On Fernandina, the youngest of the islands, there's the startling panorama of hundreds of marine iguanas spread across outcroppings of prehistoric lava. That these creatures are the only sea-living lizards in creation was one of the many discoveries Darwin made here. As he tells it, a sailor aboard the Beagle threw an iguana into the sea "with a heavy weight attached to it, thinking thus to kill it directly; but when an hour afterwards he drew up the line, it was quite active." One gasps at these mini Godzillas, taciturn as they bask in 100-degree temperatures. Again, Darwin ca. 1843: "The rocks on the coast abounded with great black lizards, between three and four feet long. It is a hideous-looking creature of a dirty-black colour; stupid and sluggish in its movements." But astonishing too.

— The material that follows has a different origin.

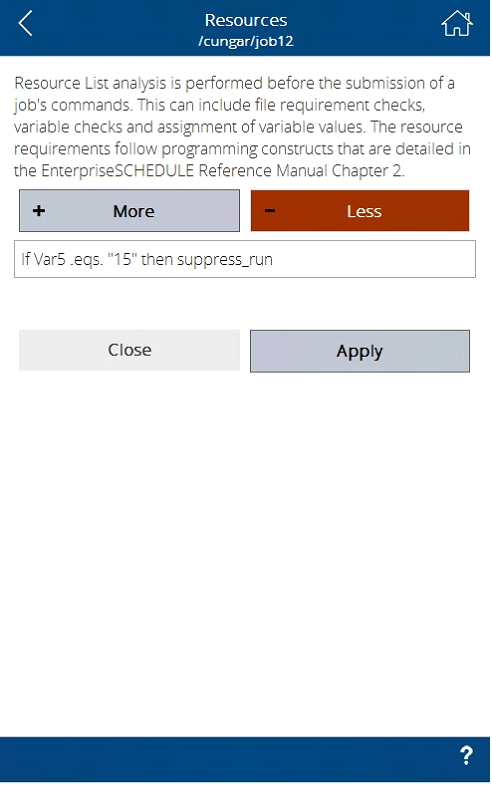Click the "15" value in condition text

coord(122,259)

The days went by in a rush of heart-stopping images and emotions. We climbed the 375 wood steps constructed among the barren lava fields to Pinnacle Rock, and swam alongside the giant sea lions splayed like a colony of overly indulged bathers across the white sands of Gardner Beach, off Española. On our last morning a few of us rose one last time at 6:45 for the "optional" panga ride in Black Turtle Cove, off Santa Cruz. Quietly motoring our way through still waters, lush outcroppings, and tangled mangroves, one felt not only the hushed beginnings of morning but those of primordial life itself. Through clear pine-green waters we saw a school of golden rays and a chocolate-chip starfish. In the distance a great blue heron stood majestically—a sentinel guarding our departure. As we headed out to the Eclipse, a guide pointed to a school of baby blacktip sharks making their way into a darkened cove. I thought to myself: This is indeed the destination of our time—remote, untouched, unchanged—just as it was for Darwin nearly two centuries ago; as it is for Zachary; and, God willing, as it will be for those who come after him.

The Galápagos in Style

With Abercrombie & Kent every last detail is taken care of, including navigating the Quito and Baltra airports (no easy feat). A&K offers two to three trips per month aboard the Eclipse.

Prices range from $3,950 to $4,365 per person, double occupancy, and include seven nights on the Eclipse, three nights at Swissôtel in Quito, all meals, sightseeing, naturalist guides, and Galápagos National Park fees.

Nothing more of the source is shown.